TO DO: Exactly the lines from the one with "Given: Click the -10% badge on Dirol gum" through the end of the records below are needed, minus any pictures.

◇ ◇ ◇ ◇ ◇

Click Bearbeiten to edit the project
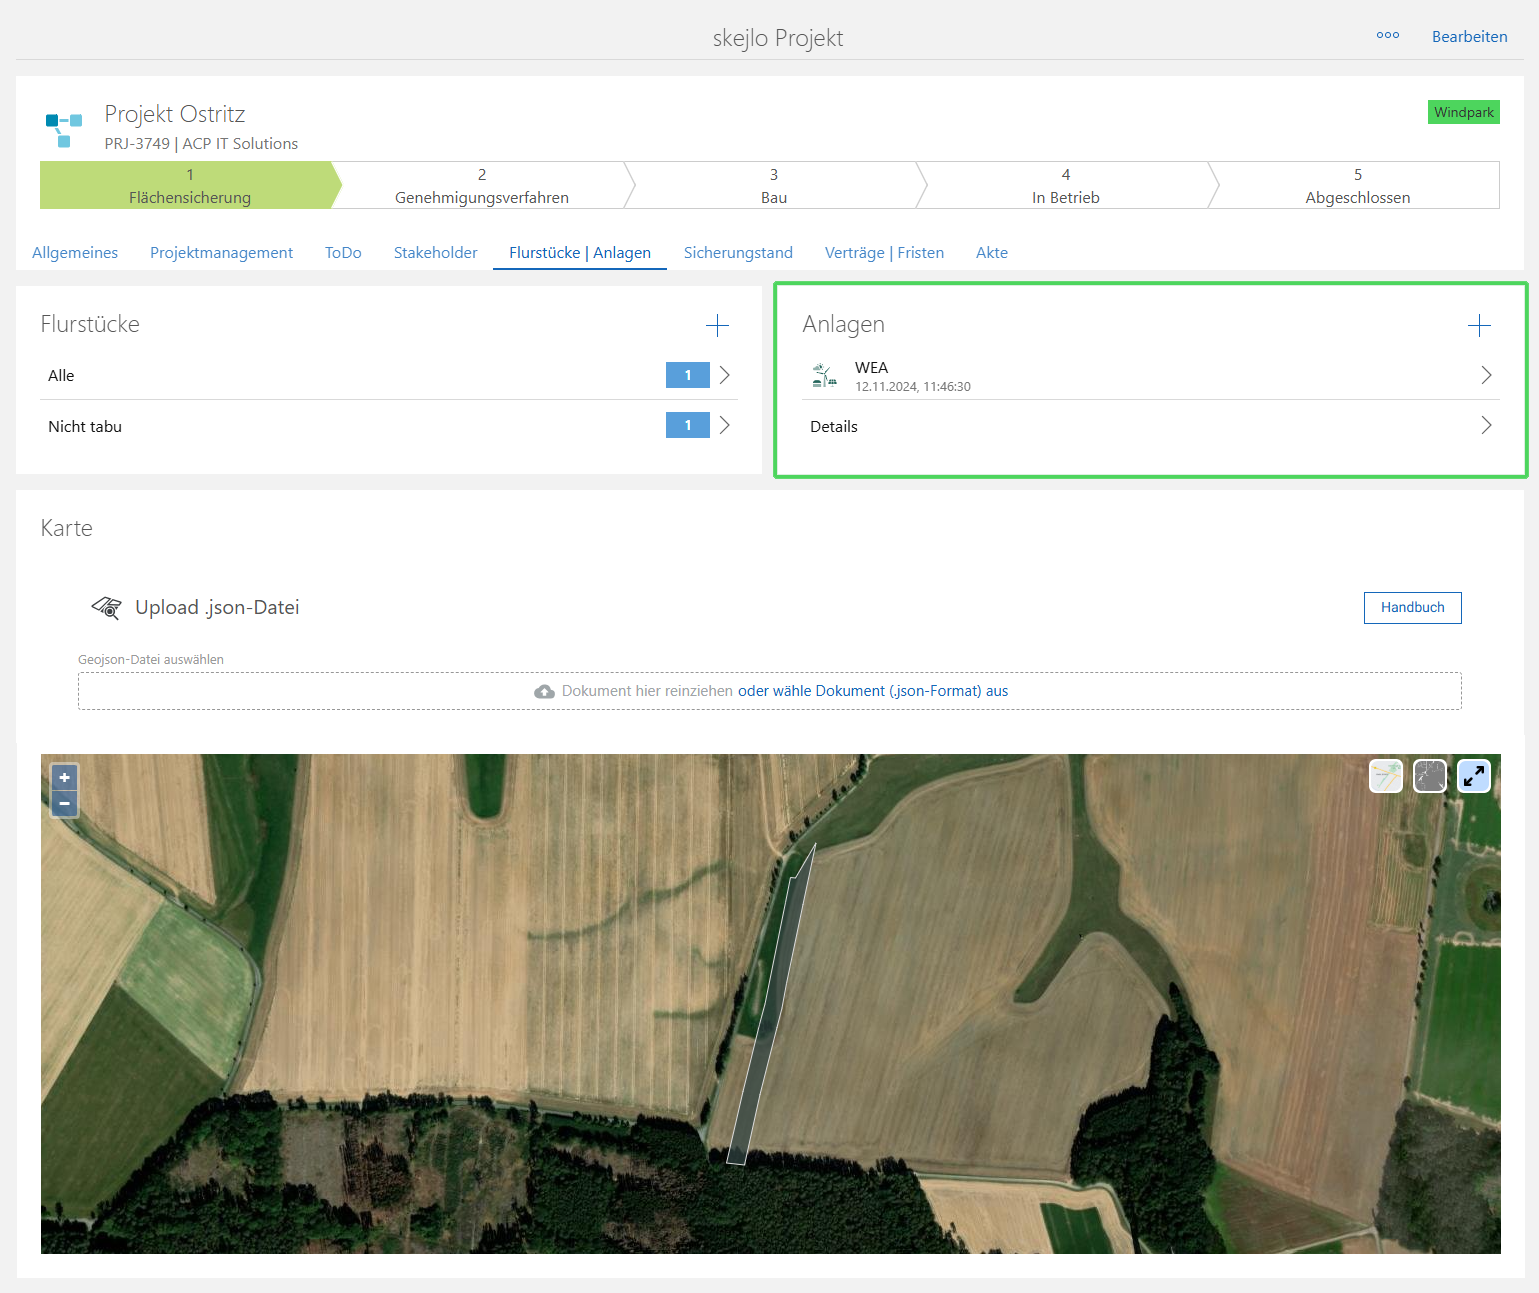coord(1469,37)
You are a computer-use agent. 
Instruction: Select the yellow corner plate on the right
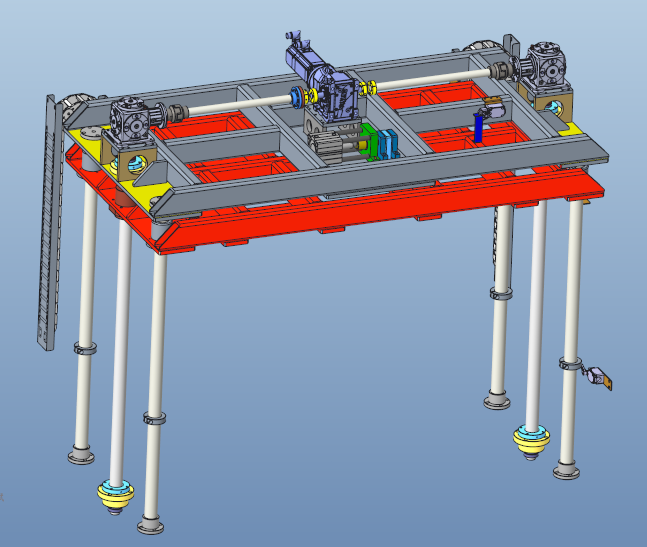pyautogui.click(x=570, y=127)
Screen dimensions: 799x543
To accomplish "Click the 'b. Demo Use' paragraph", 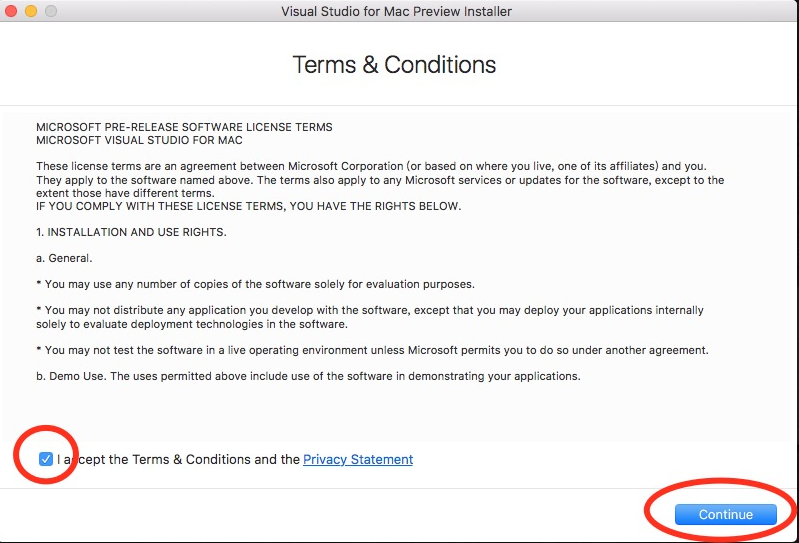I will coord(308,376).
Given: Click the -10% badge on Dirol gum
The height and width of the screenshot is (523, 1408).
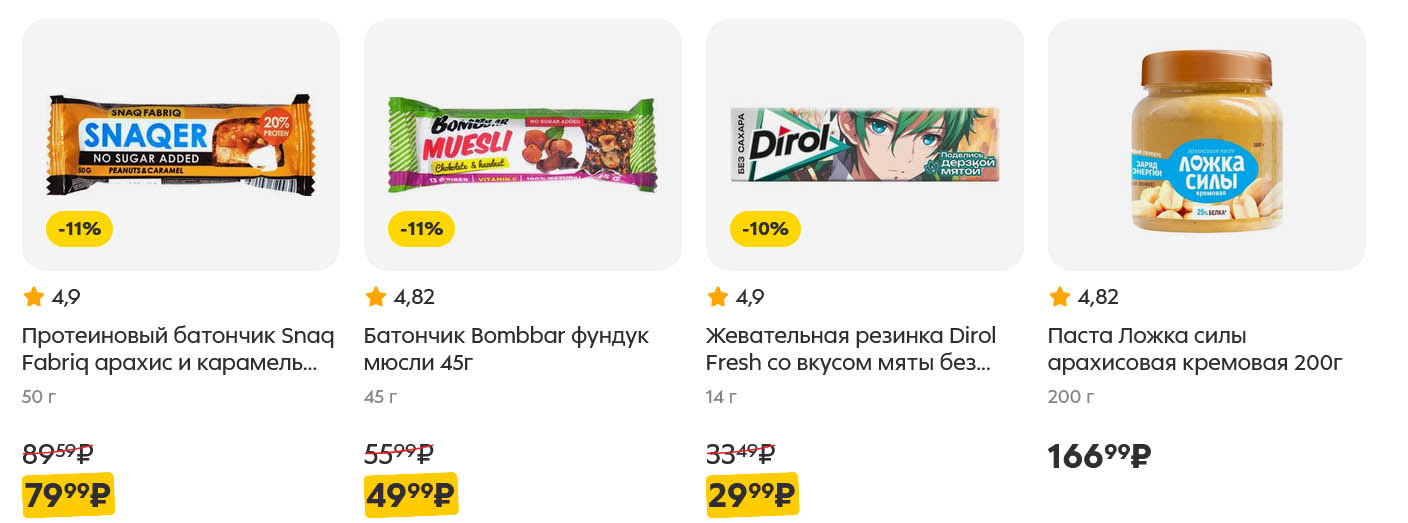Looking at the screenshot, I should (765, 229).
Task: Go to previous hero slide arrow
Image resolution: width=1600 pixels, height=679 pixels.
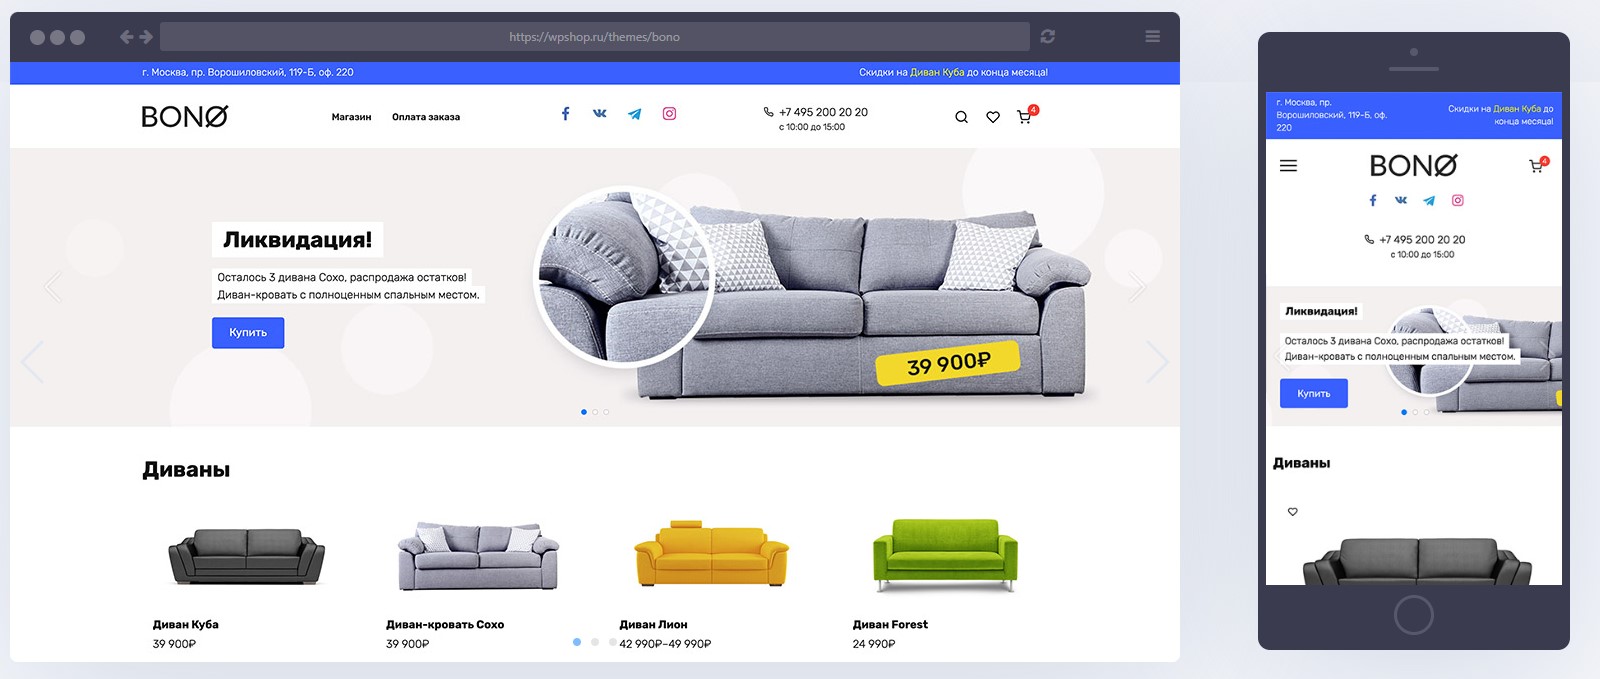Action: [x=32, y=362]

◇ ◇ ◇ ◇ ◇

RESULT OF THE TASK:
Given: Click the -10% badge on Dirol gum
The height and width of the screenshot is (523, 1408).
Looking at the screenshot, I should (765, 229).
Task: Go to previous hero slide arrow
Image resolution: width=1600 pixels, height=679 pixels.
Action: [x=32, y=362]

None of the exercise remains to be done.